*Task description*
Update the data below by replacing each "Identify the location of" with "Find the position of", keeping everything else unchanged.

*Task input*

....

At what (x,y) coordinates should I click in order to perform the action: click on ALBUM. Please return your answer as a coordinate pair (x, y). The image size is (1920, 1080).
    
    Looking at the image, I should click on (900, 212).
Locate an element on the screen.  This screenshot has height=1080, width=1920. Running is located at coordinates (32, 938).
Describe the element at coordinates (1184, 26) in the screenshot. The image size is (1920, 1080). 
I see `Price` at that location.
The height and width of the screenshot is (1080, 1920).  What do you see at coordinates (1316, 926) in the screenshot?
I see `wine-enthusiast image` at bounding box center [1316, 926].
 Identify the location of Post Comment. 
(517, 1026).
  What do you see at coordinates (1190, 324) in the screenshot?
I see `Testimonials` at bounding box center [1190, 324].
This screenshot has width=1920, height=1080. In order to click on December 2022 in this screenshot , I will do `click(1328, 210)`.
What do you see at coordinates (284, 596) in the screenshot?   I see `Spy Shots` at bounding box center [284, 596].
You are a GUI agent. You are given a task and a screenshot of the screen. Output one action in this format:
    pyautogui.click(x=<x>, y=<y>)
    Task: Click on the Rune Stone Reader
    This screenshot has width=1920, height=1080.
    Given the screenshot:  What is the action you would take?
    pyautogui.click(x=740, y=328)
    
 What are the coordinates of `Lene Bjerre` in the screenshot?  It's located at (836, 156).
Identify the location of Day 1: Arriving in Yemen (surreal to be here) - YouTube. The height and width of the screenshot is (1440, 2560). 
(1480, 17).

....

*Solution to this task*
At what (x,y) coordinates should I click in order to perform the action: click on ALBUM. Please return your answer as a coordinate pair (x, y). The image size is (1920, 1080).
    
    Looking at the image, I should click on (900, 212).
Locate an element on the screen.  This screenshot has height=1080, width=1920. Running is located at coordinates (32, 938).
Describe the element at coordinates (1184, 26) in the screenshot. The image size is (1920, 1080). 
I see `Price` at that location.
The height and width of the screenshot is (1080, 1920).  What do you see at coordinates (1316, 926) in the screenshot?
I see `wine-enthusiast image` at bounding box center [1316, 926].
 Find the position of Post Comment. 
(517, 1026).
  What do you see at coordinates (1190, 324) in the screenshot?
I see `Testimonials` at bounding box center [1190, 324].
This screenshot has width=1920, height=1080. In order to click on December 2022 in this screenshot , I will do `click(1328, 210)`.
What do you see at coordinates (284, 596) in the screenshot?   I see `Spy Shots` at bounding box center [284, 596].
You are a GUI agent. You are given a task and a screenshot of the screen. Output one action in this format:
    pyautogui.click(x=<x>, y=<y>)
    Task: Click on the Rune Stone Reader
    This screenshot has width=1920, height=1080.
    Given the screenshot:  What is the action you would take?
    pyautogui.click(x=740, y=328)
    
 What are the coordinates of `Lene Bjerre` in the screenshot?  It's located at (836, 156).
Find the position of Day 1: Arriving in Yemen (surreal to be here) - YouTube. The height and width of the screenshot is (1440, 2560). 
(1480, 17).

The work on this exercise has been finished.